## Begin SUPPLIED INFORMATION

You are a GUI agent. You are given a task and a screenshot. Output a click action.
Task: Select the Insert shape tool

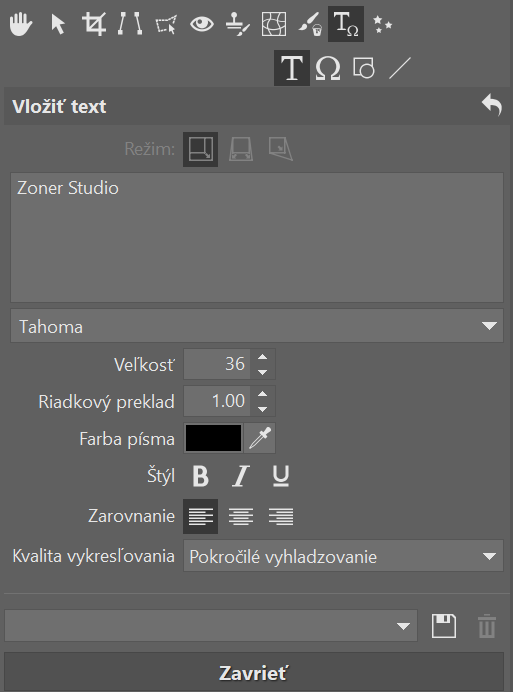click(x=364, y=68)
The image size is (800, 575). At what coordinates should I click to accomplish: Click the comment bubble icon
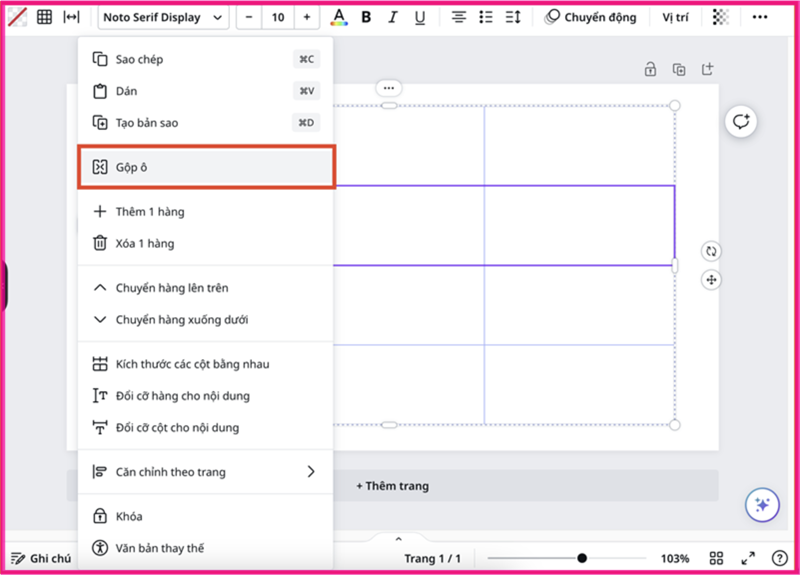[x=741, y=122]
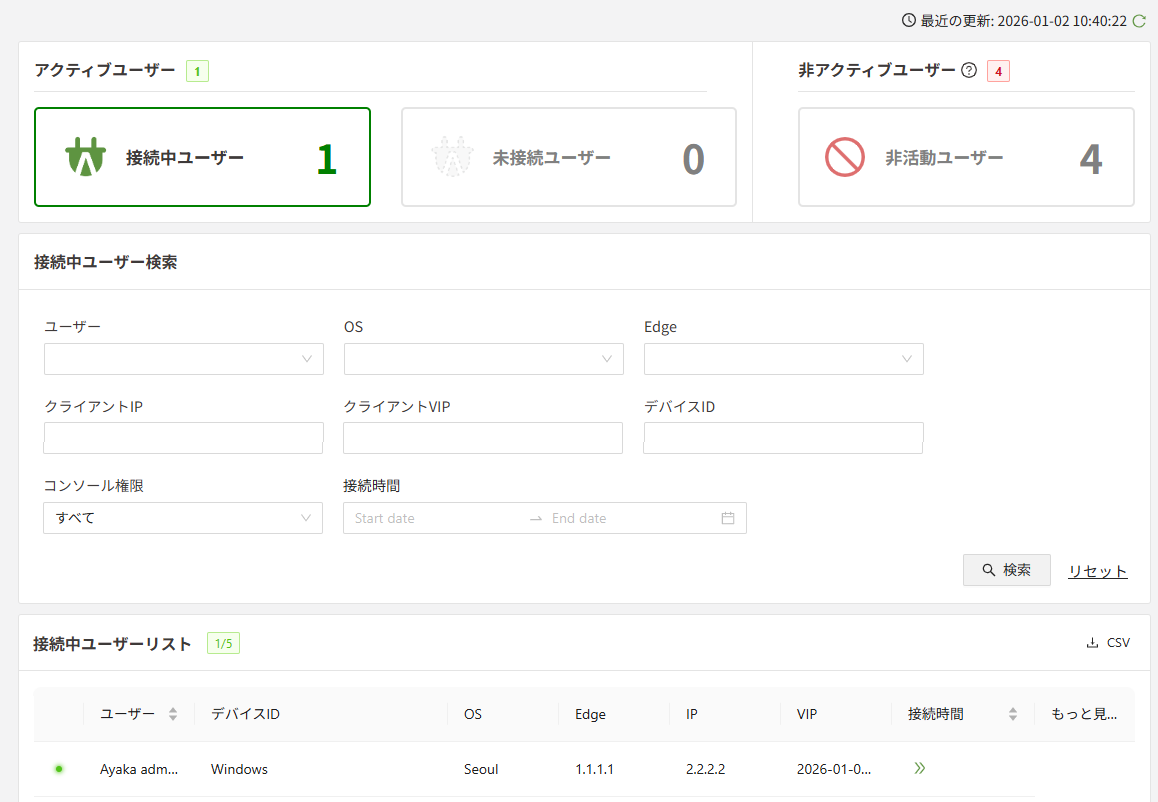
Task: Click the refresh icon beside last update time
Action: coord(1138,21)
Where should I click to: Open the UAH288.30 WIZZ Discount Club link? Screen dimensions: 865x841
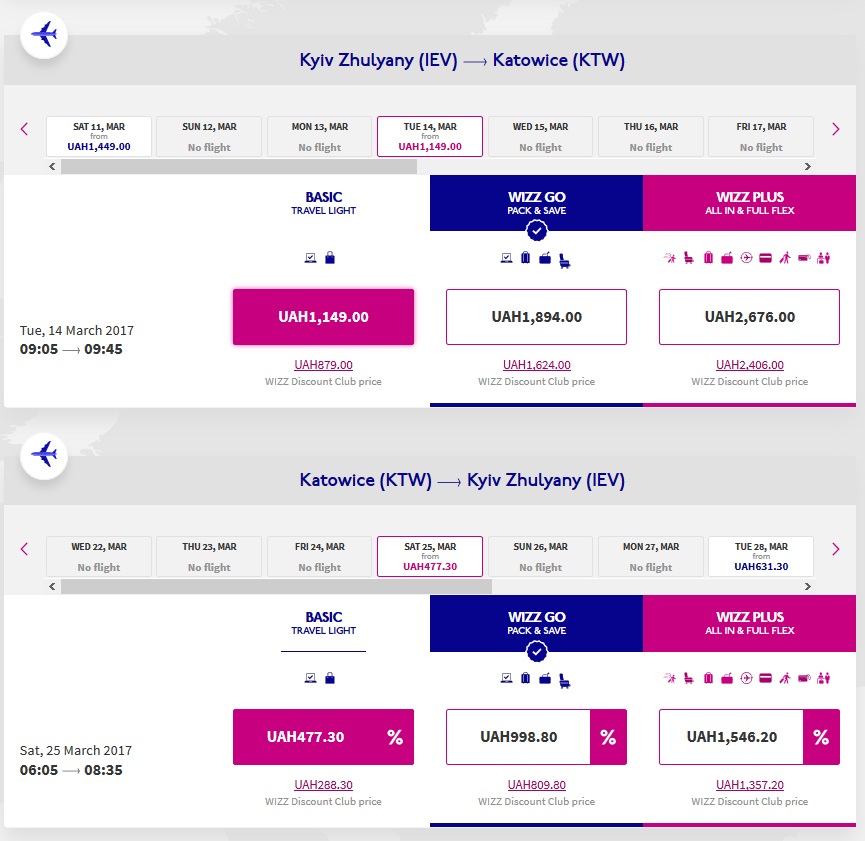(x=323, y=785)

## End SUPPLIED INFORMATION

● GIVEN TASK: Rewrite the data above with "screenshot" swapped for "screen capture" and every other part unchanged, leaving the pictures out.

● FINISHED ANSWER:
You are a GUI agent. You are given a task and a screen capture. Output a click action.
Task: Select the Insert shape tool

click(x=364, y=68)
The image size is (800, 575). At what coordinates should I click to accomplish: Click the comment bubble icon
[x=741, y=122]
Task: Click the refresh icon beside last update time
Action: coord(1138,21)
Where should I click to: Open the UAH288.30 WIZZ Discount Club link? Screen dimensions: 865x841
(x=323, y=785)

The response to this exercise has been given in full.